> **REQUIREMENTS**:
Please lay out every line of the records below as a numbered list, skipping blank lines and leaving out the pictures.

> **Word and element pointing entries**:
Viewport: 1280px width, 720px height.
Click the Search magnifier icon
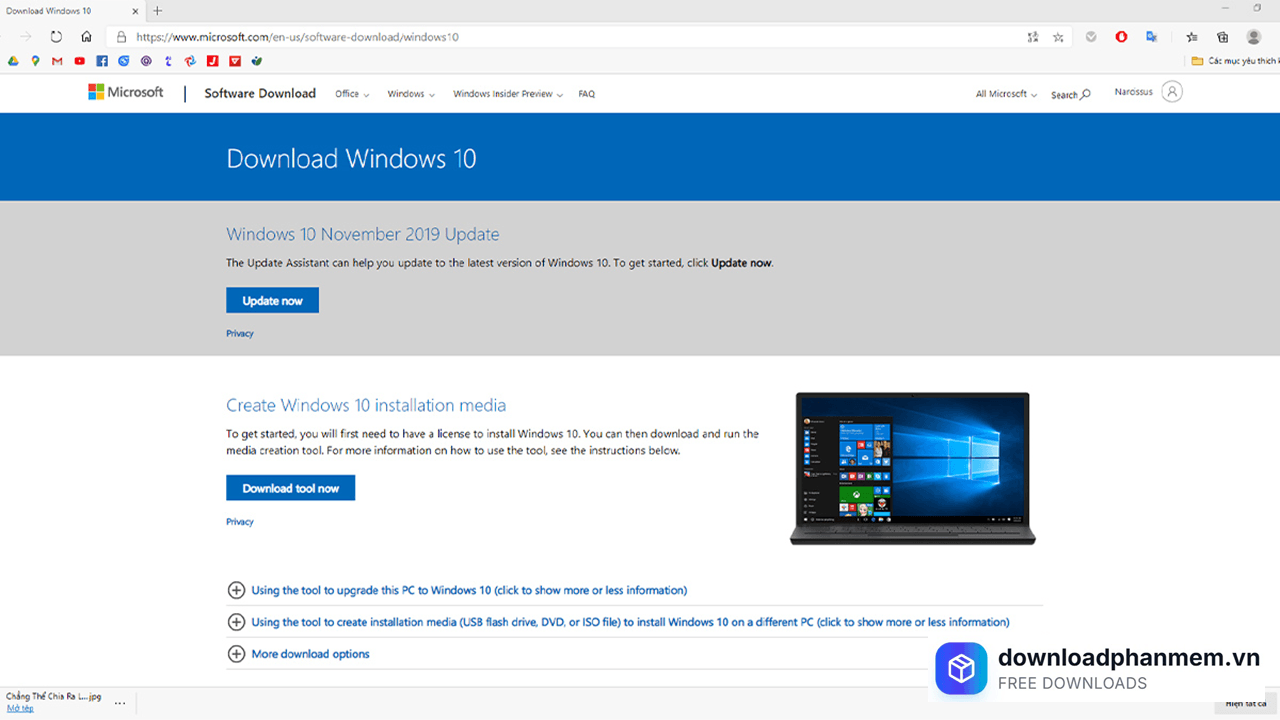(x=1083, y=93)
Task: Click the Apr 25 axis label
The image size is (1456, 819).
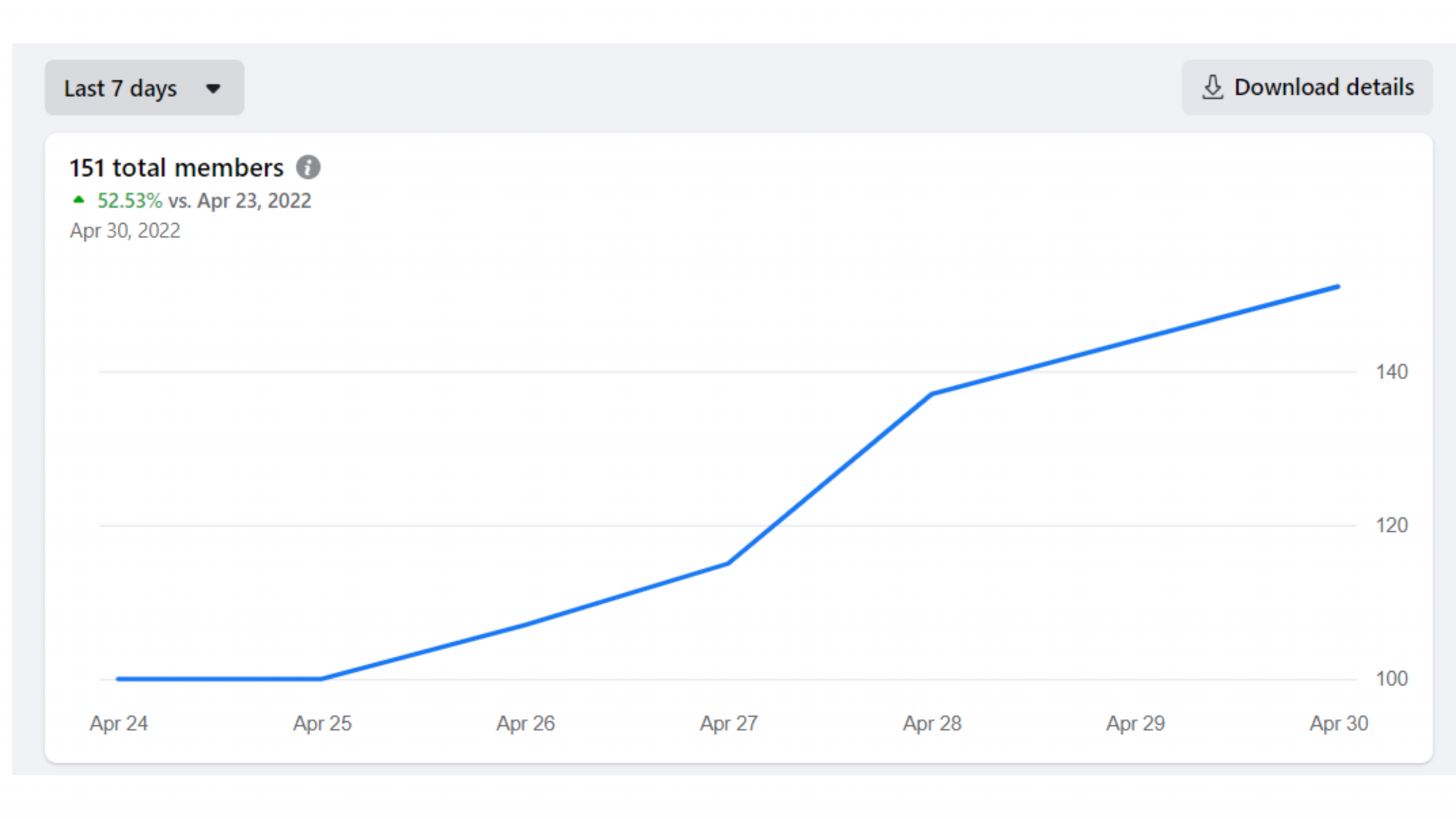Action: coord(322,723)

> **CORRECT ANSWER**:
1. Viewport: 1280px width, 720px height.
2. Click the Search magnifier icon
3. (x=1083, y=93)
4. Task: Click the Apr 25 axis label
5. The image size is (1456, 819).
6. Action: coord(322,723)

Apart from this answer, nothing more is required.